Kate’s roots lie in the verdant wine-country of Bordeaux, but she’s avoided the area for years. Her mother left, and raised Kate in California. Kate returned as a college student, fell in love with a neighbor boy, and broke his heart when she returned to San Francisco. Ten years later, she’s a sommelier in an exclusive Bay Area restaurant, and studying for the prestigious, and monstrously difficult, Master of Wine exam. She returns to Bordeaux, staying at her ancestral home with her cousin and his wife Heather (an American who was also a Study Abroad student with Kate) for les vendages (the grape harvest) and a chance to study the local white wines. When Heather enlists her to help clean out centuries worth of junk in the cellar, Kate finds a hidden bricked off portion, containing a wealth of rare wines and a cot. It looks like maybe people were hidden there. But she also finds evidence of a long-lost aunt, her existence hidden away by the family like one of whom they are deeply ashamed. What is the truth of this part of the world, which was controlled by the Vichy government during WWII? Were the family Nazi collaborators?
Meanwhile, the reader is privileged to access a diary left by this lost aunt, Hélène. We follow her ambitions, her desire to become a scientist, her secret application of fumigation to save the family’s prized vines, her growing dismay with the war, and so on.
The timeline of the novel switches back and forth, to the present, where rumors have spread that Kate’s back to look for the highly-valued wines the family produced before the war, Les Gouttes d’Or (drops of gold). Kate’s ex-fiance Jean-Luc has a new girlfriend who’s snooping around. Kate isn’t sure she can handle any more surprises, but she’s dutifully (and secretly) cataloguing the wines she’s found, while dealing with some very mysterious family politics.

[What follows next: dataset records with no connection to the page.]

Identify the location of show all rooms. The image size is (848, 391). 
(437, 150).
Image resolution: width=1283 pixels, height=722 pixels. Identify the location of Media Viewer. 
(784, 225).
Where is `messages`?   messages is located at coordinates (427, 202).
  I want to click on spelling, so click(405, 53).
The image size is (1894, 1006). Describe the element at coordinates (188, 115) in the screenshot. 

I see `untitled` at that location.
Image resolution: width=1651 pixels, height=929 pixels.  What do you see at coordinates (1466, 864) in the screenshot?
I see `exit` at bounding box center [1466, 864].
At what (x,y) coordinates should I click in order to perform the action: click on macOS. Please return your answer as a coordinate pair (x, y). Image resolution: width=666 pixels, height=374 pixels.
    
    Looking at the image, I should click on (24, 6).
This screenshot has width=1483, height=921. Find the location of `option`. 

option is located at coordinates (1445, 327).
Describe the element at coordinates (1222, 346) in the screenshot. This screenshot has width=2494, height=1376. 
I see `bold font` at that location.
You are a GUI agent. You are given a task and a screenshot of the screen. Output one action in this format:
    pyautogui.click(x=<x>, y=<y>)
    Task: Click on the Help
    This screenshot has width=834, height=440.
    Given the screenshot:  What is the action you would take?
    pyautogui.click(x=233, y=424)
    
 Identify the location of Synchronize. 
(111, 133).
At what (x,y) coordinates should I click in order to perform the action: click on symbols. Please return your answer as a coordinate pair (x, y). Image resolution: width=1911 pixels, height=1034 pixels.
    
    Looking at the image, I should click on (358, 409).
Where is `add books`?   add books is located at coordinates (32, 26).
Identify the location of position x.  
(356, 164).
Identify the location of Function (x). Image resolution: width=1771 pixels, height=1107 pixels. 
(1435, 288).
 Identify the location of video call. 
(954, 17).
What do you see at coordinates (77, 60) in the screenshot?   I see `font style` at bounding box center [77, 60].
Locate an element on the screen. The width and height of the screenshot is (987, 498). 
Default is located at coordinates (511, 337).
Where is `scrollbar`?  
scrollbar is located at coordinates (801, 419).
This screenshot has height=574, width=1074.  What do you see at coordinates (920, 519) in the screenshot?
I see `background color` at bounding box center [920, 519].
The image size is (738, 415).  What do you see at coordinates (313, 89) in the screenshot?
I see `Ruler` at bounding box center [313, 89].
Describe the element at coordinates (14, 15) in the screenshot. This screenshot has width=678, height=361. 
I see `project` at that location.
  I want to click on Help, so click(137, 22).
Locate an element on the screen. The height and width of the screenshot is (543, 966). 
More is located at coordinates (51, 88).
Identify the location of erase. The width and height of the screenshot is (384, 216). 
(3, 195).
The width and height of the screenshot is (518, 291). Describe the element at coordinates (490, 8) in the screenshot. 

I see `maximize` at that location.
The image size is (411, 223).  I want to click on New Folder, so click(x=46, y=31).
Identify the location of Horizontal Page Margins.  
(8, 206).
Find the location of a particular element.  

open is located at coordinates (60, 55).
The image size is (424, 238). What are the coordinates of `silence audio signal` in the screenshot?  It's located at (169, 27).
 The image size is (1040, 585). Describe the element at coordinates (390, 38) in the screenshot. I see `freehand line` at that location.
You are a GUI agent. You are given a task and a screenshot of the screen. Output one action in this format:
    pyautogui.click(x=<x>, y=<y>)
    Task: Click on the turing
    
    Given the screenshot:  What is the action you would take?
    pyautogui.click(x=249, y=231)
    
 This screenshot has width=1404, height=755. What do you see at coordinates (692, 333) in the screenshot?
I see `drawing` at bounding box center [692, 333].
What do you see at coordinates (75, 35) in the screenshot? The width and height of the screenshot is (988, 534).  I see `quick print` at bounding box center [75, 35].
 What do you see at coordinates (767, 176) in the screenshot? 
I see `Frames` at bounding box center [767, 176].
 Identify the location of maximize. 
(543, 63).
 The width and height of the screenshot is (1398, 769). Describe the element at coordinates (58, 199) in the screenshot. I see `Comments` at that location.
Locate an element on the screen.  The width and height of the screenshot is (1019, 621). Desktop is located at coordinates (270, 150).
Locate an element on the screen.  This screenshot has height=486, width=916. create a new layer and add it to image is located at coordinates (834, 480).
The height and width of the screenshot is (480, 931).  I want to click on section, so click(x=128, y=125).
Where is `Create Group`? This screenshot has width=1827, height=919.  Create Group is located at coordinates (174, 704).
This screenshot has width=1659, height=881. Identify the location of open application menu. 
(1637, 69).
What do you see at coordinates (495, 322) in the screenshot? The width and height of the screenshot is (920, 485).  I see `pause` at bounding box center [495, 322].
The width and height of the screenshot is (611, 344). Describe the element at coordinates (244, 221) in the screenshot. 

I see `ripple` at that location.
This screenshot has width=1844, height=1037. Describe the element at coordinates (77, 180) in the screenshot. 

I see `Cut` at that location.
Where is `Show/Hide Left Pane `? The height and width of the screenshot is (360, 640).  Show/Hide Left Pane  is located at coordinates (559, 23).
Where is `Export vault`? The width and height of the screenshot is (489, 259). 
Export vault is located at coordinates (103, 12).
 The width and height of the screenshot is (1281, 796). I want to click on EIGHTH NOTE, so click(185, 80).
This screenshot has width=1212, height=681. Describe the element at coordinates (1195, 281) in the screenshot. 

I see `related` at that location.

The Lost Vintage is getting a lot of hype, and it deserves it all and more. It’s a very well-done novel, with a gripping story that addresses the part of French history that many have desperately tried to forget. Although it seems everyone claims their family were part of the Resistance, some had to have joined the other side, right? Kate, and Heather, and Jean-Luc, and even Hélène will draw you into their world, and you’ll be sorry when you have to leave. Although I have tagged it under historical fiction because of those diary sections, it’s really a novel about how our family’s past affects our present, and how we handle learning about their lives, seeing them as complex people facing nuanced situations. I really enjoyed this book! You won’t want to miss it. Highly recommended!